Rachel McAnallen, known as Ms. Math to students and teachers around the world, helped kick off Confratute in style. According to Sally Reis, who introduced her, Rachel’s keynote addresses have marked a “turning point in the way we think about mathematics” to attendees for years. Rachel began her address by pointing out that math is “elegant in its simplicity”, but that her focus for her talk would be change. Almost all of us keep up with changes in technology. None of us still uses a rotary dial phone or a bag cell phone, do we? Yet we complain about the changing way we teach math by saying, “That’s not how I did it when I was in school.” It is time to alter that philosophy and embrace a way of teaching math that helps students build a deeper understanding of the very foundations of mathematics – place value, number sense, and creative problem solving.

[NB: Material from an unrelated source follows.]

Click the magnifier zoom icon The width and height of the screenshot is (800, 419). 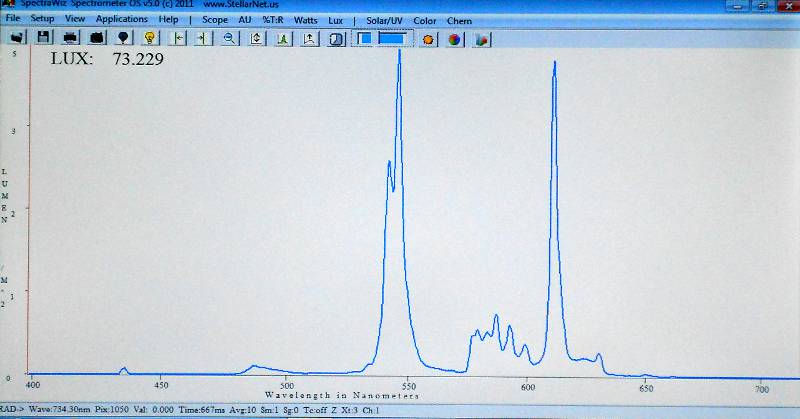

As Rachel pointed out using examples across all the operations, we must teach students that they are in charge of the numbers. We learned about renaming numbers in many ways to allow us to solve problems using number sense, modeling subtraction after shopping, and using the situation of a problem to help us decide how to define a remainder.  As long as we follow the rule “respect the decimal”, we are free to play with numbers and discover the beautiful patterns within. This creative problem solving helps us uncover more than one way to solve a problem and reinforces our innate sense of the value of numbers.

“Arithmetic”, Rachel declared, “is answering the question. Mathematics is questioning the answer.” Show the beauty of the interconnectedness of mathematics to help develop number sense and global comprehension. Take the pledge with us now, “I will ALWAYS respect the decimal!” Let’s take what we’ve learned back to our classrooms and create a generation of mathematicians, not calculators.